### Given instruction
Return, unchanged, the stretch of the material from the line containing "Task: Click empty" through the end of the material, both ends included.
::::::::
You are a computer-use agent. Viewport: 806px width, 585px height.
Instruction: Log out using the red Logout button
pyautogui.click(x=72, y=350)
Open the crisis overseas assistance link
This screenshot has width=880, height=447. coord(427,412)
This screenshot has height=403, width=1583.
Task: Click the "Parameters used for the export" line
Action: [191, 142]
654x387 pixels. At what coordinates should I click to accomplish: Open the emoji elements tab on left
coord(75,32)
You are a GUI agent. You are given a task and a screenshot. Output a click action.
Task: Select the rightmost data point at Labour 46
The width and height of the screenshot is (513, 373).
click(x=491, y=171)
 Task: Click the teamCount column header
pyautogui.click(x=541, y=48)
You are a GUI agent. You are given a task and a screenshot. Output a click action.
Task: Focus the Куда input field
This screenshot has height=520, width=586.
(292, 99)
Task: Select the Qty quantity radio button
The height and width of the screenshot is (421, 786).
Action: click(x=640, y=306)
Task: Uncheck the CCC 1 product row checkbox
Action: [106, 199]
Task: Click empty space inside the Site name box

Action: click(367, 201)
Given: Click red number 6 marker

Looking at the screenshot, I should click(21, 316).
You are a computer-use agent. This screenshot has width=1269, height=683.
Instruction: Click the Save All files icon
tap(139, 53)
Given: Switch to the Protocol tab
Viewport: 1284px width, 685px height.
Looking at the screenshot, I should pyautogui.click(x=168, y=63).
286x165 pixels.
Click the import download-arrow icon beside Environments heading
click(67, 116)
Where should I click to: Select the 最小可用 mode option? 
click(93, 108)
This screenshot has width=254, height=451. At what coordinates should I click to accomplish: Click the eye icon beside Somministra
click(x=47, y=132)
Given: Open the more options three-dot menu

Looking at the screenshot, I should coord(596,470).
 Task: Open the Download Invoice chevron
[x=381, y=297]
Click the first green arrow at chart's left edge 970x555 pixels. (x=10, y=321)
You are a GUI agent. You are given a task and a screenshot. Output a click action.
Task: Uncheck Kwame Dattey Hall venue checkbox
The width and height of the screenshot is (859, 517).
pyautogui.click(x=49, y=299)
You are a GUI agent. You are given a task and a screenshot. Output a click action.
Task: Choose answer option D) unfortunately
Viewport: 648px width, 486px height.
::::::::
### The solution
Task: Click empty space inside the Site name box

Action: click(367, 201)
Given: Click red number 6 marker

Looking at the screenshot, I should click(21, 316).
You are a computer-use agent. This screenshot has width=1269, height=683.
Instruction: Click the Save All files icon
tap(139, 53)
Given: Switch to the Protocol tab
Viewport: 1284px width, 685px height.
Looking at the screenshot, I should pyautogui.click(x=168, y=63).
286x165 pixels.
Click the import download-arrow icon beside Environments heading
click(67, 116)
Where should I click to: Select the 最小可用 mode option? 
click(93, 108)
This screenshot has width=254, height=451. At what coordinates should I click to accomplish: Click the eye icon beside Somministra
click(x=47, y=132)
Given: Open the more options three-dot menu

Looking at the screenshot, I should coord(596,470).
 Task: Open the Download Invoice chevron
[x=381, y=297]
Click the first green arrow at chart's left edge 970x555 pixels. (x=10, y=321)
You are a GUI agent. You are given a task and a screenshot. Output a click action.
Task: Uncheck Kwame Dattey Hall venue checkbox
The width and height of the screenshot is (859, 517).
pyautogui.click(x=49, y=299)
You are a GUI agent. You are given a task and a screenshot. Output a click action.
Task: Choose answer option D) unfortunately
Viewport: 648px width, 486px height.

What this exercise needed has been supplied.